What is the last book you read? What do you think about it?
It is a book question, if they do it is stuffing because it is not usually final to win the position, just like the one of what are your hobbies. At best, a wrong answer can subtract points.
Do you have a boyfriend? You're married / a? Do you intend to get pregnant?
They should not ask you these questions, nor those related to politics or religion ... if you do and you do not want to respond or you think it can hurt you be smart with the answer, or ask if that is important for the job.
7. Other possible questions for managers or middle managersTo lead, to direct, and to know how to delegate are three of the qualities that every manager should have, besides good communication skills. 80% of the questions go this way, examples:
- · Describe your managerial style.
- · How do you motivate people?
- · Describe how you organize and plan your activities.
- · Do you consider yourself a good leader? Why?
- · What are the characteristics that a good leader should have in the professional field?
- · How do you set your priorities?
- · What is most difficult for you to delegate?
- · What advantages and disadvantages do you see in the way you drive?

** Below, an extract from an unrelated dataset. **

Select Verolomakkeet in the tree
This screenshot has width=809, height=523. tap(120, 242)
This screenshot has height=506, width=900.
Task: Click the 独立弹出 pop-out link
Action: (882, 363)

- · What do you look for when you hire a person?
- · Explain a complicated situation with one of your collaborators and what you did.
- · Do your collaborators think that you support them in their professional career?
- · Do you do something to create a good atmosphere in your work group?
- · How do you determine the ability of a subordinate?
- · What kind of collaborators do you prefer? Why?
- · How is your personal relationship with your team?
8. Bonus: And you Do you have any questions or questions?
At the end of the interview there is always time for your own questions. After a good while surveying you, it stands to reason that the interviewer gives you the opportunity to ask your questions. To satisfy your curiosity and also to listen to what your concerns are.
The questions you ask say things about you to the recruiter, and you should have some questions prepared. Not asking any questions can make it appear that you are not very interested in the position. Ask smart questions, do not ask about vacations, extra fees, schedules, or want to know how many possibilities you have to be hired. It's not that kind of question you're expected to ask right now.Smart questions to ask, which demonstrate that you also select the work you want to devote your efforts to in the next few years can be:
- Questions about the company:· How many people are in the department?· What are the possibilities of promotion within the company?· Is there a training program for employees?· Does the company have expansion plans?
- Questions about the job:· Is it a newly created position or a position that already existed in the company?· What would be my position within the organization? On whom would it depend hierarchically? Who will I report to?· Would you work as a team or autonomously? How many people would be in charge?· What does the company expect from the person who holds the position?· How do you see the evolution of the department in the next 3 years?